James Bovard: What Job 'Training' Teaches? Bad Work Habits - WSJ.com

Last Thursday, President Obama proposed new federal jobs and job-training programs for youth and the long-term unemployed. The federal government has experimented with these programs for almost a half century. The record is one of failure and scandal.

In 1962, Congress passed the Manpower Development and Training Act (MDTA) to provide training for workers who lost their jobs due to automation or other technological developments. Two years later, the General Accounting Office (GAO) discovered that any trainee in this program who held a job for a single day was counted as "permanently employed"—a statistical charade by the Department of Labor to camouflage its lack of results. A decade after MDTA's inception, GAO reported that it was failing to teach valuable job skills or place trainees in private jobs and was marred by an "overriding concern with filling available slots for a particular program," regardless of what trainees actually needed.

Congress responded in 1973 by enacting the Comprehensive Employment and Training Act (CETA). The preface to the new law noted that "it has been impossible to develop rational priorities" in job training. So instead of setting priorities, CETA spent vastly more money, especially on job creation. Notorious examples reported in the press in those years included paying to build an artificial rock for rock climbers, providing nude sculpture classes (where, as the Pharos-Tribune of Logansport, Ind., explained, "aspiring artists pawed each others bodies to recognize that they had 'both male and female characteristics'"), and conducting door-to-door food-stamp recruiting campaigns.

Between 1961 and 1980, the feds spent tens of billions on federal job-training and employment programs. To what effect? A 1979 Washington Post investigation concluded, "Incredibly, the government has kept no meaningful statistics on the effectiveness of these programs—making the past 15 years' effort almost worthless in terms of learning what works." CETA hirees were often assigned to do whatever benefited the government agency or nonprofit that put them on the payroll, with no concern for the trainees' development. An Urban Institute study of the mid-1980s concluded that participation in CETA programs resulted in "significant earnings losses for young men of all races and no significant effects for young women."

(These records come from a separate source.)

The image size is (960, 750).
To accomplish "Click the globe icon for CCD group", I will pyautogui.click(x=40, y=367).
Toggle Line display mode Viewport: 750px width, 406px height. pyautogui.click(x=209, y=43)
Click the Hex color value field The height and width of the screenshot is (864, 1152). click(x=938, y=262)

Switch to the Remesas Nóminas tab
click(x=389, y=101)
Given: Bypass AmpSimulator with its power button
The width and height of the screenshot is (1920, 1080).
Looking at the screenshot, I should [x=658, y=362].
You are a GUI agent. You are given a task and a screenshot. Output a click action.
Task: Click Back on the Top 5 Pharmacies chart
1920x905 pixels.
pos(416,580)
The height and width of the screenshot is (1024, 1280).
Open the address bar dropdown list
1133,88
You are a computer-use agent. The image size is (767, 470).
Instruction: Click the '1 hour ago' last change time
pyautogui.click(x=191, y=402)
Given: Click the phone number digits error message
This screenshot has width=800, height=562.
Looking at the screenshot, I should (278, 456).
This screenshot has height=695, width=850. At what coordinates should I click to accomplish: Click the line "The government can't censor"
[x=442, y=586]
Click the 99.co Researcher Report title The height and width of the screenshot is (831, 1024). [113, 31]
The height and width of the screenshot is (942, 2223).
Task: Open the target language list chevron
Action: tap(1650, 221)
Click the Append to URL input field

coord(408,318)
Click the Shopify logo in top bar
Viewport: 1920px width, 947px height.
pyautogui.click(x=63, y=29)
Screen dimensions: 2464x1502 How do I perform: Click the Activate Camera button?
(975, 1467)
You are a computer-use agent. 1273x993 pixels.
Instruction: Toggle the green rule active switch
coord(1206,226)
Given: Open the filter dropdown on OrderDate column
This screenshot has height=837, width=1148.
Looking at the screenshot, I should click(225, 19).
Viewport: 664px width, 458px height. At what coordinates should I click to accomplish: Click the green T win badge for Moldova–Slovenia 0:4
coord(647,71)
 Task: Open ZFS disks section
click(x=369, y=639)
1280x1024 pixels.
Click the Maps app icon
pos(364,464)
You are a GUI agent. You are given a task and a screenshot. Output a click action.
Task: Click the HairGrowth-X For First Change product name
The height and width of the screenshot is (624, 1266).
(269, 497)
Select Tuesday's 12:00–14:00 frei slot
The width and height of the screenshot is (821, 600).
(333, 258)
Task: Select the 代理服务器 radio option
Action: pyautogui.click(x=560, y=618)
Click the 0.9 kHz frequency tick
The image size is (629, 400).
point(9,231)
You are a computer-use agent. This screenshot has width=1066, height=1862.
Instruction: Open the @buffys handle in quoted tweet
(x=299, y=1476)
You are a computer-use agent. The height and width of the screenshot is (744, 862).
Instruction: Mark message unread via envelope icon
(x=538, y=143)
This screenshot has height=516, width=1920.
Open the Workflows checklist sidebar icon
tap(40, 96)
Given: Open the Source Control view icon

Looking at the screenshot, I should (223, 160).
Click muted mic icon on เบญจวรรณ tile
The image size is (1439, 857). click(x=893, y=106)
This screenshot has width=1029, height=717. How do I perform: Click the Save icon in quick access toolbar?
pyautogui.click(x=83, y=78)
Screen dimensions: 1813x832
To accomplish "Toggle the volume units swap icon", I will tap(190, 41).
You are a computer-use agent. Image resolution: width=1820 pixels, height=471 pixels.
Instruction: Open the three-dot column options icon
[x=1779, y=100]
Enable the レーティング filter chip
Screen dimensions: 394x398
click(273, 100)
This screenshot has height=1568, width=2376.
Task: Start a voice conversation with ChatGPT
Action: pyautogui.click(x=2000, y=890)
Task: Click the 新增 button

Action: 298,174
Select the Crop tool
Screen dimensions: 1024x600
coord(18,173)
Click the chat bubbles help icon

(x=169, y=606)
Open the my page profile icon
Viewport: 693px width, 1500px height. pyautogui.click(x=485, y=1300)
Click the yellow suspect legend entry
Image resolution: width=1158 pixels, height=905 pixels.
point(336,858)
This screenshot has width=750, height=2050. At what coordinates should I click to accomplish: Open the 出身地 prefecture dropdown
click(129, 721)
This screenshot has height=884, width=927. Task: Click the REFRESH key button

After CETA became a laughingstock, Congress replaced it in 1982 with the Job Training Partnership Act. JTPA spent lavishly—to expand an Indiana circus museum, teach Washington taxi drivers to smile, provide foreign junkets for state and local politicians, and bankroll business relocations. According to the Labor Department's inspector general, young trainees were twice as likely to rely on food stamps after JTPA involvement than before since the "training" often included instructions on applying for an array of government benefits.



President Obama touts his jobs training proposals in Virginia, June 8.

For years the Labor Department scorned the mandate in the 1982 legislation to speedily and thoroughly evaluate whether the programs actually benefitted trainees. Finally, in 1993, it released a study that showed participation in JTPA "actually reduced the earnings of male out-of-school youths." Young males enrolled in JTPA programs had 10% lower earnings than a control group that never participated.

The Workforce Investment Act (WIA) replaced JTPA in 1998. Congress required a thorough evaluation of the law's impact on trainees by 2005. At last report, the Labor Department is promising it will be completed by 2015.

In his speech to Congress, Mr. Obama called for funding hundreds of thousands of summer jobs for teens, which he labeled "investing in low-income youth and adults." Yet such programs have been blighting work ethics for decades.

The GAO warned in 1969 that many teens in federal summer jobs programs "regressed in their conception of what should reasonably be required in return for wages paid." A decade later, it reported that most urban teens "were exposed to a worksite where good work habits were not learned or reinforced." And in 1985, a National Academy of Science study found that government jobs and training programs isolated disadvantaged youth, thus making it harder for them to fit into the real job market.